Missing CCTV footage
The relatives have also denounced the fact that the CCTV footage from cameras in and around the Palace of Justice in Iguala for the 26 and 27 September 2014, when the atrocity occurred, has now apparently gone missing.
The violence against students from the Ayotzinapa college began in January 2012, when two students died from police bullets during a demonstration on the Autopista del Sur, outside Iguala.
It was renewed by the disappearance and apparent massacre of 43 students from the same college in September 2014, in which the local mayor, his wife and the Guerrero state governor, the municipal police and local armed forces units are all implicated.
Filmed images have gradually surfaced showing a police hold-up; the abduction of the students; shots fired, leading to at least six immediate deaths, including three bystanders.
The tortured body of one of the students, Julio César Mondragón, was found in a nearby street the following day. The fate of the other 42 students remains a mystery.

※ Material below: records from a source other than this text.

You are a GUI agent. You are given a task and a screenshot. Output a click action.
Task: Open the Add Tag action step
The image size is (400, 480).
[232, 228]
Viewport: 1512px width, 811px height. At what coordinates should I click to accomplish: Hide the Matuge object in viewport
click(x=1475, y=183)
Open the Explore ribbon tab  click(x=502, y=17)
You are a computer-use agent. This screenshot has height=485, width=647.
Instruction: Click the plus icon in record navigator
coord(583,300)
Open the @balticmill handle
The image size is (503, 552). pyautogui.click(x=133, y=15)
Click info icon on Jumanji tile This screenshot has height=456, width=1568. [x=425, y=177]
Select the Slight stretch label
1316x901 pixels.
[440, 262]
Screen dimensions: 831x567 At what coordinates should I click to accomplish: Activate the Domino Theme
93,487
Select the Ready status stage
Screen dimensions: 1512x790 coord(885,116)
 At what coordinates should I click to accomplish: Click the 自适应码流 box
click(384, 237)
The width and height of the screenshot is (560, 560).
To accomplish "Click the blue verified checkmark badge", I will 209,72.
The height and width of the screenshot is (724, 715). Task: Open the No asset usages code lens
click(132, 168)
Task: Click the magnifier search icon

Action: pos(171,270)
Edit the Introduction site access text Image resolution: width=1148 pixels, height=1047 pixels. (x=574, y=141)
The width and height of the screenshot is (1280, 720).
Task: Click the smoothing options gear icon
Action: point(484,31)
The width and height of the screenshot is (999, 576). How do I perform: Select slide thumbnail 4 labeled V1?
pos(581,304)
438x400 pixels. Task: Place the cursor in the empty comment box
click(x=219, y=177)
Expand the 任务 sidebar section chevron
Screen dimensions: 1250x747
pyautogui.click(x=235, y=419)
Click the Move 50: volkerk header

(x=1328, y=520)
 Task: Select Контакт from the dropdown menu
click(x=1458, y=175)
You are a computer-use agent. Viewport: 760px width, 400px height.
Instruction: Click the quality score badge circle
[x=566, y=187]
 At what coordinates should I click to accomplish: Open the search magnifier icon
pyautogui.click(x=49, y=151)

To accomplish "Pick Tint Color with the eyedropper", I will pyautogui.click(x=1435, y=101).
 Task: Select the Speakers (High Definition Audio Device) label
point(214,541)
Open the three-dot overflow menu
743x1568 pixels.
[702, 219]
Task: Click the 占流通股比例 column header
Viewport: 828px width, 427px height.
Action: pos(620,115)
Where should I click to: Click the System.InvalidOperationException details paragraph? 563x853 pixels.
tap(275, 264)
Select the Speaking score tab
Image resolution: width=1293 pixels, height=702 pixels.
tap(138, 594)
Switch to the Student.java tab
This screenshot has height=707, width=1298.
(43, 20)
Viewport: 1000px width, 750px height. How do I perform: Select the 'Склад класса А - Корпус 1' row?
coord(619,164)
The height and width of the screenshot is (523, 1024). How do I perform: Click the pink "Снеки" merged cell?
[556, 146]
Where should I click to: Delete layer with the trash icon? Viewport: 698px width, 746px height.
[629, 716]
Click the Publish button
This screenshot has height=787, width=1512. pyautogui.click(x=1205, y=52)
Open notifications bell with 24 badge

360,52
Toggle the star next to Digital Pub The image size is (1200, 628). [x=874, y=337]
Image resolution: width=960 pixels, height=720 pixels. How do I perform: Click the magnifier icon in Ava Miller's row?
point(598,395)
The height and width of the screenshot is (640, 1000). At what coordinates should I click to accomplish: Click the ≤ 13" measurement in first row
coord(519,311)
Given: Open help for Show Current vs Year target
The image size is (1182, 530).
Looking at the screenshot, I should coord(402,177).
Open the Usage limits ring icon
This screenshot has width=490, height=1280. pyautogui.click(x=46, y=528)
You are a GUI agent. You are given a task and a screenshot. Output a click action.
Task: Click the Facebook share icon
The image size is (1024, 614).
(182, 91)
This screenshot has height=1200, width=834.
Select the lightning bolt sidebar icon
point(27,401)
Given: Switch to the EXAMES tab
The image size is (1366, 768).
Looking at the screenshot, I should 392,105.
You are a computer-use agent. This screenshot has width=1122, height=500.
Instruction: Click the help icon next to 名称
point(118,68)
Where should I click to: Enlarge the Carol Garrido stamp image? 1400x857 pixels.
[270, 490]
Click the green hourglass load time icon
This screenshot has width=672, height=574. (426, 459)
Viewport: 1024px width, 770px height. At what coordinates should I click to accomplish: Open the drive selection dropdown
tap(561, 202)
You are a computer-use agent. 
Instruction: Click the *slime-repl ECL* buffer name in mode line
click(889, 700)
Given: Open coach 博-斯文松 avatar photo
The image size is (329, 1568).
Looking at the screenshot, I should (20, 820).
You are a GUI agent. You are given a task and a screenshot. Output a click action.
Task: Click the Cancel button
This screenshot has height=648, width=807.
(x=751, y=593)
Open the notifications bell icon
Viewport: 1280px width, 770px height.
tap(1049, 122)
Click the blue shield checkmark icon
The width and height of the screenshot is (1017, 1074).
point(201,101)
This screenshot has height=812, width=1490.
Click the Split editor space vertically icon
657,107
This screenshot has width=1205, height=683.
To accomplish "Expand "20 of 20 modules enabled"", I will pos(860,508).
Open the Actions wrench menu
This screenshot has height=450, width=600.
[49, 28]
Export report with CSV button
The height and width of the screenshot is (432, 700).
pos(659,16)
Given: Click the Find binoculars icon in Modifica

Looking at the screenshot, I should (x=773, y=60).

International Condemnation
In January 2016, in a report entitled Mexico: Gross incompetence and inertia fuel disappearances epidemic, the Americas Director of the human rights group Amnesty International, Erika Guevara-Rosas claimed:
“The state’s response to disappearances in Mexico reveals how the deep failings in the inquiy into the enforced disappearance of 143 students in the southern state of Guerrero are mirrored…across the country and the utterly reckless way in which the investigation into the forced disappearance of 43 Ayotzinapa students is handled show the Mexican authorities’ total disregard for human rights and dignity.
“It is a matter of indolence. Tragically, disappearances have become such a common occurrence across Mexico that they have almost become part of ordinary life.
“On rare occasions when investigations actually take place, they are little but a mere formality to give the appearance that something is being done.”